Write out the records from the very first line through the line containing "Action: tap(303, 369)" as a JSON list of strings, one string per line, with blank lines omitted.

________________

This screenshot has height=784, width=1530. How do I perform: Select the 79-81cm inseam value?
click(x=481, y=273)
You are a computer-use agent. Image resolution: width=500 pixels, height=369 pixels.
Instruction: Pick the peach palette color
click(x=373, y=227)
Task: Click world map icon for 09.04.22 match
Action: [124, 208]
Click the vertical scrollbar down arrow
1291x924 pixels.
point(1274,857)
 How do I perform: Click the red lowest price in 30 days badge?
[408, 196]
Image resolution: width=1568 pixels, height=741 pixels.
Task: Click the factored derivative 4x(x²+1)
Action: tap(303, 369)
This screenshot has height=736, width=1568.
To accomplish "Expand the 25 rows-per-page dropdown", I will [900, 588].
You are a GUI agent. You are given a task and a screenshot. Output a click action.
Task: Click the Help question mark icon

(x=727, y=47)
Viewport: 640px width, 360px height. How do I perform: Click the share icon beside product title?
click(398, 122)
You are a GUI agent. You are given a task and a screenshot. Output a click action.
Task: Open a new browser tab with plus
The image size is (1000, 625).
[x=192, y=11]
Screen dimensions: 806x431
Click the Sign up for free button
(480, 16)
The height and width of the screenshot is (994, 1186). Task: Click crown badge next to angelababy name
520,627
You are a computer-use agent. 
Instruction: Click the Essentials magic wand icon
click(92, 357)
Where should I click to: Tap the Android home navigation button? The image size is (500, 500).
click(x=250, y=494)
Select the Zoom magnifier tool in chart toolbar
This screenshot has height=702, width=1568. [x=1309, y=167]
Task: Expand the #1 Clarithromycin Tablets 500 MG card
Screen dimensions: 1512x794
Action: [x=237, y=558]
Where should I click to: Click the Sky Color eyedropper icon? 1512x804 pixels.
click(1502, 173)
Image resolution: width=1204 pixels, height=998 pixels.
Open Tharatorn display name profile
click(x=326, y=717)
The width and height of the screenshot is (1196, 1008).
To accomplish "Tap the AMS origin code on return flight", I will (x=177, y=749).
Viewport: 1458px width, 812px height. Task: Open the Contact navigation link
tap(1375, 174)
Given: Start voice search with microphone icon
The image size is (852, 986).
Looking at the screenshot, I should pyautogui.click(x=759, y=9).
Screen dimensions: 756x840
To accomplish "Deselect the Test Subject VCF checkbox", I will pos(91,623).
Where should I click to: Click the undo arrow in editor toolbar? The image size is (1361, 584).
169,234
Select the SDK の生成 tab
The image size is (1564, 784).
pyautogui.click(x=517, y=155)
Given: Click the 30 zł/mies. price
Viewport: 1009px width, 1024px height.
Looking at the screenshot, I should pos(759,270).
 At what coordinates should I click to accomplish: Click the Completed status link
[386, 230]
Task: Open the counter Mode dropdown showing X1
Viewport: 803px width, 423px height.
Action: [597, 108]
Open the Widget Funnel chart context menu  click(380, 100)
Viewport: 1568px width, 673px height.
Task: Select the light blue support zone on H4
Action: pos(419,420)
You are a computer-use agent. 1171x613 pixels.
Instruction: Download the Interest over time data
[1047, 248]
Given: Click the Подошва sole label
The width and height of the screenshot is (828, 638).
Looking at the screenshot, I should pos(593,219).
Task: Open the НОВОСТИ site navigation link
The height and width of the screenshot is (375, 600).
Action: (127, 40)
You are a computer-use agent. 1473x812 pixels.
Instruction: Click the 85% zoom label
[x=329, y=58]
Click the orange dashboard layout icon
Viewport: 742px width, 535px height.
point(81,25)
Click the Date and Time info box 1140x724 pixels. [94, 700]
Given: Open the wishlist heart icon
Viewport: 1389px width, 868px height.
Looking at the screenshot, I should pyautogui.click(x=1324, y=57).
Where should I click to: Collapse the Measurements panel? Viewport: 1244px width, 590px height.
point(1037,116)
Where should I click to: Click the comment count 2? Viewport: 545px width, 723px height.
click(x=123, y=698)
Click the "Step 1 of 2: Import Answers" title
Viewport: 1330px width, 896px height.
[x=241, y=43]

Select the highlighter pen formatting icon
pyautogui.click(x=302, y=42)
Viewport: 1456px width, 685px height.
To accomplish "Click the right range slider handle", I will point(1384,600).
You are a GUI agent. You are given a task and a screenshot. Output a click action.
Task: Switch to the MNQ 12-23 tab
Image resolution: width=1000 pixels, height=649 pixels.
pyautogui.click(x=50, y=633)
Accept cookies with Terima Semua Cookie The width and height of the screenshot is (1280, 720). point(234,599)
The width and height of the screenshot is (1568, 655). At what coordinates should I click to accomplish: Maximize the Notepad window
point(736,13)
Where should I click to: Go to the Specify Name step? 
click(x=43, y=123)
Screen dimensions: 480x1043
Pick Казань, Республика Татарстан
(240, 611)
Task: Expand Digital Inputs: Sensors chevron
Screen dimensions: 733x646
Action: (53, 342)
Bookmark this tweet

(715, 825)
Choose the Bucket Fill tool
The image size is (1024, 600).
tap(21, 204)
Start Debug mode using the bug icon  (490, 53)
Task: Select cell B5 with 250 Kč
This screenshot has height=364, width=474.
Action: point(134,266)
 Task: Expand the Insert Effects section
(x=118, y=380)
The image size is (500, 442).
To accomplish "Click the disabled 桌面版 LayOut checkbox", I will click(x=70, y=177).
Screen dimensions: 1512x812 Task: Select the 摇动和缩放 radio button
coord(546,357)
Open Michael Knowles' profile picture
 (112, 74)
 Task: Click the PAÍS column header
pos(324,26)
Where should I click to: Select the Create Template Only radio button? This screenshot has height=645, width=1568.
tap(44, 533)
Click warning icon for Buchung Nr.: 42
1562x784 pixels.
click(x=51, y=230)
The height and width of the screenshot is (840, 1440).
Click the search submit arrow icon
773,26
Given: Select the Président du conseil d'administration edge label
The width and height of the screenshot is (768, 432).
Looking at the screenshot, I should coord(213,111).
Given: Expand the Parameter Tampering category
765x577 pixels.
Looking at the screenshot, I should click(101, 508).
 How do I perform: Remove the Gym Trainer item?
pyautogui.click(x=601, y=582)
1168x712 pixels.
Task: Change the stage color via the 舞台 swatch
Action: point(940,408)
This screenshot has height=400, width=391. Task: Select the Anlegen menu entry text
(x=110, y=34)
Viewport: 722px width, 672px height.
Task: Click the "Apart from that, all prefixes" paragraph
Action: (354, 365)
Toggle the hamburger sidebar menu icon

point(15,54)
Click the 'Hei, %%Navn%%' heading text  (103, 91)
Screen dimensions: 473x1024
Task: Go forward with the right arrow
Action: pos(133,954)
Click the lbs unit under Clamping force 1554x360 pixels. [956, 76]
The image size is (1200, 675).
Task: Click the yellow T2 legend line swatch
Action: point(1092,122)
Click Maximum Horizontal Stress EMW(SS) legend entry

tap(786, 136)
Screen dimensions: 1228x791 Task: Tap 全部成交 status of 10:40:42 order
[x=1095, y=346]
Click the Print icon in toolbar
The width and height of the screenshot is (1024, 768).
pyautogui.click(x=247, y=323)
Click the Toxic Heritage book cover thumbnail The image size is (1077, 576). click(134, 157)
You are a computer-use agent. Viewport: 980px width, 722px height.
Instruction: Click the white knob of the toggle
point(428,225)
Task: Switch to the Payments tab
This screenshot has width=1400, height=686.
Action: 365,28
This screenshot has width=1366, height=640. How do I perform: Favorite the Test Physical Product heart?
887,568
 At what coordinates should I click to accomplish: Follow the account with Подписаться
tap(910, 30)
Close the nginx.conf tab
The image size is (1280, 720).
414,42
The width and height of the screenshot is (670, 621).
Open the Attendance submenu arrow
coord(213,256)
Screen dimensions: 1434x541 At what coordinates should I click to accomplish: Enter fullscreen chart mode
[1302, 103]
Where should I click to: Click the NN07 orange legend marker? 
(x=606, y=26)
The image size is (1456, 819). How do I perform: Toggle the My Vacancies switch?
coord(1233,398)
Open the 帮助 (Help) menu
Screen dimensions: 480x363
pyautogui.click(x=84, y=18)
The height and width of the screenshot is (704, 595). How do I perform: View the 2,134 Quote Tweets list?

________________

### The response
[
  "This screenshot has height=784, width=1530. How do I perform: Select the 79-81cm inseam value?",
  "click(x=481, y=273)",
  "You are a computer-use agent. Image resolution: width=500 pixels, height=369 pixels.",
  "Instruction: Pick the peach palette color",
  "click(x=373, y=227)",
  "Task: Click world map icon for 09.04.22 match",
  "Action: [124, 208]",
  "Click the vertical scrollbar down arrow",
  "1291x924 pixels.",
  "point(1274,857)",
  " How do I perform: Click the red lowest price in 30 days badge?",
  "[408, 196]",
  "Image resolution: width=1568 pixels, height=741 pixels.",
  "Task: Click the factored derivative 4x(x²+1)",
  "Action: tap(303, 369)"
]